## WHAT THE EXERCISE ASKS:
Copy every entry precisely.

## INPUT DATA:
########################################

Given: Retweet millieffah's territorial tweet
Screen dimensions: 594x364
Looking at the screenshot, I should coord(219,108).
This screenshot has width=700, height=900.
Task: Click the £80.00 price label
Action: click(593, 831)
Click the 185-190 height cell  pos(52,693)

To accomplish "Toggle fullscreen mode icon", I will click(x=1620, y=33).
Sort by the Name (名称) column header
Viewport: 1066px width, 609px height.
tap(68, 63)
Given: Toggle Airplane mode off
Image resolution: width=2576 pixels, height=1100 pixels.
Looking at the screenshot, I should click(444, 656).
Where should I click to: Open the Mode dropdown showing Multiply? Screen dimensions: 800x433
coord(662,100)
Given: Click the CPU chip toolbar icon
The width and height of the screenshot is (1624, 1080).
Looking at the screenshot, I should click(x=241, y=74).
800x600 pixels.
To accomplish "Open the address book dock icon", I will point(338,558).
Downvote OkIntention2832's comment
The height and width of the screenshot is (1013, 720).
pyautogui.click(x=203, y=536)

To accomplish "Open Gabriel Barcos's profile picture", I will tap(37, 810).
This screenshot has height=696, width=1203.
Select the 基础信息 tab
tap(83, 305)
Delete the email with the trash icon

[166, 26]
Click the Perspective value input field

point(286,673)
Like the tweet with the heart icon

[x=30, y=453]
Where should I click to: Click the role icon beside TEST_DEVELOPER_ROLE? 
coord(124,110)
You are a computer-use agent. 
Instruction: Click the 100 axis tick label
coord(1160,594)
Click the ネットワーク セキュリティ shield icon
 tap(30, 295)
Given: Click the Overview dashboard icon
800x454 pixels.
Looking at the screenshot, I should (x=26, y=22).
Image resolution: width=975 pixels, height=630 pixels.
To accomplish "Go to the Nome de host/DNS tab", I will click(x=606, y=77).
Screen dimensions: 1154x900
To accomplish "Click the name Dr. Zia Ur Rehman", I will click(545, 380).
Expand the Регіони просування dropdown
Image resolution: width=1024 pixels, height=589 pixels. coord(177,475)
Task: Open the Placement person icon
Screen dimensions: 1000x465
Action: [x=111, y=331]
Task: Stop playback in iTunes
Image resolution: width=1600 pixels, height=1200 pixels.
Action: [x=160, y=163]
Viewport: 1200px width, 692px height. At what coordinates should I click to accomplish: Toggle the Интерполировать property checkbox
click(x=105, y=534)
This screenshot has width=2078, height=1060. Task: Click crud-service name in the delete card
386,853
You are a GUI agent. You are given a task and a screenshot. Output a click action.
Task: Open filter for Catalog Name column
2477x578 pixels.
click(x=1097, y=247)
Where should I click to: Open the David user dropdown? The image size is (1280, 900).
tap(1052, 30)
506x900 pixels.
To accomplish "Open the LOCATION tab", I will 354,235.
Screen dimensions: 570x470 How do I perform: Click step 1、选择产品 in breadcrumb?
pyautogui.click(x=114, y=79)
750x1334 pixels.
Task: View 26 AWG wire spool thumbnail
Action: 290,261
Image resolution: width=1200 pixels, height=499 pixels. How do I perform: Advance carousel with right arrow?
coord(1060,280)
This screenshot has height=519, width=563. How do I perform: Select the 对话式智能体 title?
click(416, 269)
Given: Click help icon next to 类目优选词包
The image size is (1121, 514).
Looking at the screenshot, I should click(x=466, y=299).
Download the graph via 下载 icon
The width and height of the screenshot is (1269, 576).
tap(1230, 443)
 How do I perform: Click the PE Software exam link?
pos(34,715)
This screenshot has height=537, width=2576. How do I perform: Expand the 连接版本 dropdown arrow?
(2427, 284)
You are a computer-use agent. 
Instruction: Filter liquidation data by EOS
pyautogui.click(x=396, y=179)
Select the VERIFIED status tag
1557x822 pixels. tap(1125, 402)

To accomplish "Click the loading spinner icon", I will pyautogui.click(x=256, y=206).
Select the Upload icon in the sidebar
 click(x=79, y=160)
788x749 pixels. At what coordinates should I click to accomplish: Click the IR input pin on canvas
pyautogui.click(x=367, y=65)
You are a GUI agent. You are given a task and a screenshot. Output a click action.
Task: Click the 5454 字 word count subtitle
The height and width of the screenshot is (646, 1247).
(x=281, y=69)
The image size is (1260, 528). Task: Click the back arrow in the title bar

########################################

## TASK RESPONSE:
Given: Retweet millieffah's territorial tweet
Screen dimensions: 594x364
Looking at the screenshot, I should coord(219,108).
This screenshot has width=700, height=900.
Task: Click the £80.00 price label
Action: click(593, 831)
Click the 185-190 height cell  pos(52,693)

To accomplish "Toggle fullscreen mode icon", I will click(x=1620, y=33).
Sort by the Name (名称) column header
Viewport: 1066px width, 609px height.
tap(68, 63)
Given: Toggle Airplane mode off
Image resolution: width=2576 pixels, height=1100 pixels.
Looking at the screenshot, I should click(444, 656).
Where should I click to: Open the Mode dropdown showing Multiply? Screen dimensions: 800x433
coord(662,100)
Given: Click the CPU chip toolbar icon
The width and height of the screenshot is (1624, 1080).
Looking at the screenshot, I should click(x=241, y=74).
800x600 pixels.
To accomplish "Open the address book dock icon", I will point(338,558).
Downvote OkIntention2832's comment
The height and width of the screenshot is (1013, 720).
pyautogui.click(x=203, y=536)

To accomplish "Open Gabriel Barcos's profile picture", I will tap(37, 810).
This screenshot has height=696, width=1203.
Select the 基础信息 tab
tap(83, 305)
Delete the email with the trash icon

[166, 26]
Click the Perspective value input field

point(286,673)
Like the tweet with the heart icon

[x=30, y=453]
Where should I click to: Click the role icon beside TEST_DEVELOPER_ROLE? 
coord(124,110)
You are a computer-use agent. 
Instruction: Click the 100 axis tick label
coord(1160,594)
Click the ネットワーク セキュリティ shield icon
 tap(30, 295)
Given: Click the Overview dashboard icon
800x454 pixels.
Looking at the screenshot, I should (x=26, y=22).
Image resolution: width=975 pixels, height=630 pixels.
To accomplish "Go to the Nome de host/DNS tab", I will click(x=606, y=77).
Screen dimensions: 1154x900
To accomplish "Click the name Dr. Zia Ur Rehman", I will click(545, 380).
Expand the Регіони просування dropdown
Image resolution: width=1024 pixels, height=589 pixels. coord(177,475)
Task: Open the Placement person icon
Screen dimensions: 1000x465
Action: [x=111, y=331]
Task: Stop playback in iTunes
Image resolution: width=1600 pixels, height=1200 pixels.
Action: [x=160, y=163]
Viewport: 1200px width, 692px height. At what coordinates should I click to accomplish: Toggle the Интерполировать property checkbox
click(x=105, y=534)
This screenshot has width=2078, height=1060. Task: Click crud-service name in the delete card
386,853
You are a GUI agent. You are given a task and a screenshot. Output a click action.
Task: Open filter for Catalog Name column
2477x578 pixels.
click(x=1097, y=247)
Where should I click to: Open the David user dropdown? The image size is (1280, 900).
tap(1052, 30)
506x900 pixels.
To accomplish "Open the LOCATION tab", I will 354,235.
Screen dimensions: 570x470 How do I perform: Click step 1、选择产品 in breadcrumb?
pyautogui.click(x=114, y=79)
750x1334 pixels.
Task: View 26 AWG wire spool thumbnail
Action: 290,261
Image resolution: width=1200 pixels, height=499 pixels. How do I perform: Advance carousel with right arrow?
coord(1060,280)
This screenshot has height=519, width=563. How do I perform: Select the 对话式智能体 title?
click(416, 269)
Given: Click help icon next to 类目优选词包
The image size is (1121, 514).
Looking at the screenshot, I should click(x=466, y=299).
Download the graph via 下载 icon
The width and height of the screenshot is (1269, 576).
tap(1230, 443)
 How do I perform: Click the PE Software exam link?
pos(34,715)
This screenshot has height=537, width=2576. How do I perform: Expand the 连接版本 dropdown arrow?
(2427, 284)
You are a computer-use agent. 
Instruction: Filter liquidation data by EOS
pyautogui.click(x=396, y=179)
Select the VERIFIED status tag
1557x822 pixels. tap(1125, 402)

To accomplish "Click the loading spinner icon", I will pyautogui.click(x=256, y=206).
Select the Upload icon in the sidebar
 click(x=79, y=160)
788x749 pixels. At what coordinates should I click to accomplish: Click the IR input pin on canvas
pyautogui.click(x=367, y=65)
You are a GUI agent. You are given a task and a screenshot. Output a click action.
Task: Click the 5454 字 word count subtitle
The height and width of the screenshot is (646, 1247).
(x=281, y=69)
The image size is (1260, 528). Task: Click the back arrow in the title bar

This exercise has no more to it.